By Martha Bouchard, Program Director
What feeds a community?
There are the rote answers: food, water, shelter. But let’s assume your basic needs are being met. What comes next?
For me, it is being part of a community that allows space for people to learn, grow and change.
One of my greatest joys in working for Pacific Quest wilderness therapy program is being a part of a community that is not only open to change, but embraces it. As a leader in the Pacific Quest ohana, I often find myself working within teams to evaluate the effectiveness of each of our systems and resources, creating goals to improve each of those systems, and reflecting on our sustainable growth, as individuals and as an organization.
One of our recent undertakings as part of this process has been the visioning of a 3rd addition of our student curriculum. This new version will be organized to best reflect the building blocks of Sustainable Growth, and will thus mirror a student’s journey of exploring their Sustainable Well-Being, the Sustainable Self, a Sustainable Garden, a Sustainable Community and, ultimately, a Sustainable Transition.
At the heart of each of these curricular themes we find the word “sustainable”. What does that really mean? Is it possible to truly create a sustainable system, a sustainable curriculum, a sustainable learning community, or sustainable growth, in such a fast paced world?
By definition, in order for something to be sustainable it must be able to be “maintained without depletion”. Students, staff, family members and professionals working with the Pacific Quest community understand that the work we do can feel pretty depleting at times. Each of these roles requires a great deal of time and commitment; physical and emotional output. Frankly there are moments in the process where everyone can feel down right exhausted. So what creates the Sustainable Growth? What is the key to not becoming drained by the process?

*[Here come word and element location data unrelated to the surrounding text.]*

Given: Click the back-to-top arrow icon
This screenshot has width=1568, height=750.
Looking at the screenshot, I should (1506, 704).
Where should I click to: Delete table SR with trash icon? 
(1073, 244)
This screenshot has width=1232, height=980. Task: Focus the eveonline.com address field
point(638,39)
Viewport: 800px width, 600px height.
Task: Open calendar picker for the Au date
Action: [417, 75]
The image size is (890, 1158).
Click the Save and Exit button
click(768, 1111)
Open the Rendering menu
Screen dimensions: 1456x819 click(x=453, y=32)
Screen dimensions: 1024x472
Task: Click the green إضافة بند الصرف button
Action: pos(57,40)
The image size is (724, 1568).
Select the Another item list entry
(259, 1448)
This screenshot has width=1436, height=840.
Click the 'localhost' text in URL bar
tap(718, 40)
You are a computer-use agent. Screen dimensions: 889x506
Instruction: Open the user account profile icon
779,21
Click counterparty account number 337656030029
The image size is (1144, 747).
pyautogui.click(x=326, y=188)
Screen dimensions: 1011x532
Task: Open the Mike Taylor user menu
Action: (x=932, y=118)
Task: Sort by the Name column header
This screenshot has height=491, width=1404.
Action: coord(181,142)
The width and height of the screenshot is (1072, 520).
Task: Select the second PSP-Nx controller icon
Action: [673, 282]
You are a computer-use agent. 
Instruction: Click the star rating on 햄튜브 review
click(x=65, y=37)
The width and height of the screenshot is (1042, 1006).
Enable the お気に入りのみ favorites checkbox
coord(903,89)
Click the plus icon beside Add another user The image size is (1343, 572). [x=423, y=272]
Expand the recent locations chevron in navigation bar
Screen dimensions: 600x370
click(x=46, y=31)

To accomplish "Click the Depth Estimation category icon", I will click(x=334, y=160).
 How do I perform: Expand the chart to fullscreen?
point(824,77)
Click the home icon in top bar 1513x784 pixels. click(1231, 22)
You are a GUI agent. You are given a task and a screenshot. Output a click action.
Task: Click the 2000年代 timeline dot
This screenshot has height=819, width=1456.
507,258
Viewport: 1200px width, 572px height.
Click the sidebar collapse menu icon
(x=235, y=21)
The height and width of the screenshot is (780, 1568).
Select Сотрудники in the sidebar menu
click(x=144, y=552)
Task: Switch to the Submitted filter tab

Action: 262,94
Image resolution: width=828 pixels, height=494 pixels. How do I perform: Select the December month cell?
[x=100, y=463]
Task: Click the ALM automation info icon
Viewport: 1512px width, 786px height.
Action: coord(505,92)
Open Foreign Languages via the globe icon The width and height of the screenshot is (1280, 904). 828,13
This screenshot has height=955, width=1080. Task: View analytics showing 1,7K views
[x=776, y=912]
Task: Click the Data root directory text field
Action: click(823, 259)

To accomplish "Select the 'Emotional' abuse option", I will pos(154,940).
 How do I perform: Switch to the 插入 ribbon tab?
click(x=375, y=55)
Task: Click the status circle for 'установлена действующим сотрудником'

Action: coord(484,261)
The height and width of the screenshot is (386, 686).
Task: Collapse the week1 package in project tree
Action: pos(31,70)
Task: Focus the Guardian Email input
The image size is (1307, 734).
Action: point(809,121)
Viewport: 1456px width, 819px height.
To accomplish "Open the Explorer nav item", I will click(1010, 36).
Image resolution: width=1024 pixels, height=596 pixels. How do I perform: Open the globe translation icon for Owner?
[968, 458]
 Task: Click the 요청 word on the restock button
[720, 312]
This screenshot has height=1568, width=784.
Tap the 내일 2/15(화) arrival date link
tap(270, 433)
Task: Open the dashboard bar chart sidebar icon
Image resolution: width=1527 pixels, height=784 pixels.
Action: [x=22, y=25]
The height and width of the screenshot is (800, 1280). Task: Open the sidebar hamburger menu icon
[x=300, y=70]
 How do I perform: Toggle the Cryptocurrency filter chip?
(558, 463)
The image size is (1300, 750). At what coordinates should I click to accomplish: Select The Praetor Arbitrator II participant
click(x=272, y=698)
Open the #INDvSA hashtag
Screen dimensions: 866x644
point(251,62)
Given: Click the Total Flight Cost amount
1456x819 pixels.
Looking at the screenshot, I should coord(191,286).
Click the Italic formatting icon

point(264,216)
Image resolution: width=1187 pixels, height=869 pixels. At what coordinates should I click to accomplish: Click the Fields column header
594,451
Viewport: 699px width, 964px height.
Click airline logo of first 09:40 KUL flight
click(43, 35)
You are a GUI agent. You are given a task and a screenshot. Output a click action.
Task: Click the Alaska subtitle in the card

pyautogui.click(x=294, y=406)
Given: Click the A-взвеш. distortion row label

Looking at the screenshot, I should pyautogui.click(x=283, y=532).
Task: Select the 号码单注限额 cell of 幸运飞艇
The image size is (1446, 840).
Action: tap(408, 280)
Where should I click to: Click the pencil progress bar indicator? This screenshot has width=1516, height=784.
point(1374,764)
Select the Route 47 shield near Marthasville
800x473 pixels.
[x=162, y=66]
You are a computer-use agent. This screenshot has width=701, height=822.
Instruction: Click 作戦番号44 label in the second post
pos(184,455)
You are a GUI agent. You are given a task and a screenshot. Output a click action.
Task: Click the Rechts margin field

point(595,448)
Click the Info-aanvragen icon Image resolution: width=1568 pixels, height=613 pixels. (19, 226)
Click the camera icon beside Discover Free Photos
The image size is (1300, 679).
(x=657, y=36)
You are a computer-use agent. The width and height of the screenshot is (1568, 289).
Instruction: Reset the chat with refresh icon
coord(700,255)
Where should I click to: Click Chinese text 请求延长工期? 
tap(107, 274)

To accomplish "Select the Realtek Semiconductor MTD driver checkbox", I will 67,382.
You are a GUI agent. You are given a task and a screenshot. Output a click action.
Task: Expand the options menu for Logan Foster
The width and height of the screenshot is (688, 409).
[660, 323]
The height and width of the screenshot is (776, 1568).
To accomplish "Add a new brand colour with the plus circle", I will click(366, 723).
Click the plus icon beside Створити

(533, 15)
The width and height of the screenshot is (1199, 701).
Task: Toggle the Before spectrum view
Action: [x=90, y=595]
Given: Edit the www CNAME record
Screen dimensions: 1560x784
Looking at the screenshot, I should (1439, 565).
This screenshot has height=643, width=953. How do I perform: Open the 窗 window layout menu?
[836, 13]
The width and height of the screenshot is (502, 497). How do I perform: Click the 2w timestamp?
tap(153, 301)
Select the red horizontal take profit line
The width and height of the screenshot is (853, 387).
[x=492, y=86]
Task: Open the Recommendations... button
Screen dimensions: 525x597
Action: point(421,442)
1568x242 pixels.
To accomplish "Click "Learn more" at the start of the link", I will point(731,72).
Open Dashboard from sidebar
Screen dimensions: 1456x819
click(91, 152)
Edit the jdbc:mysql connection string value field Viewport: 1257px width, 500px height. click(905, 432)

At Pacific Quest, we create a sustainable community by acknowledging that the skills which we use to maintain our natural world without depletion are the same skills that can help us to maintain ourselves without depletion. While there are many layers to what we do at Pacific Quest, ultimately it’s pretty simple.
We all know, logically, that you can’t keep taking, harvesting, benefiting from a natural environment and expect that it will keep giving, growing, providing. In order to expect the we can continue to harvest food from the garden we understand that we must honor the change that goes on within it. As the plants grow they absorb the nutrients of the soil and when those plants are harvested, that soil is downright tired. If we kept planting and harvesting in that same soil, if we refused to acknowledge how much it had just put out and didn’t give it the time and resources to replenish it would not be fruitful. So we allow it to rest and be fallow, we nourish it with humus; we take time to prepare it for the next step. Finally when we plant the new seeds we give them plenty of attention to ensure they have all they need to grow. At each step of this process we observe what works and what doesn’t and learn to incorporate that knowledge into the next attempt.
It’s the same approach we take with people whatever role they play in the PQ ohana: student, staff, family member or other professional. We understand that we can not expect an “ah-ha” moment, after an attempt at a new achievement, after emotional risk and still maintain the energy needed to incorporate this knowledge, learn and give to a community, without going through a process similar to that of the garden. We understand and teach that this process can take a lot of energy from our physical (body), mental (mind) and emotional (spirit) reserves and if we do not incorporate techniques to refill these reserves we will feel depleted.
This is why we rest, eat well, exercise, garden, play; it’s why we teach a process of mindfulness and continual observation. This allows us to acknowledge what needs attention and what needs to change in order to take on our next challenge, “ah-ha” moment, attempt at a new achievement and emotional risk in a new way. We acknowledge that we are in a continual process of learning and changing and that we can take on each challenge as an opportunity for lessons learned, and ultimately for growth.
By embracing these techniques at an organizational level we not only practice what we teach, we also provide evidence for the effectiveness of the model as we continue to strengthen our reputation as a leader in the wilderness therapy industry. This truly makes us a Sustainable Community.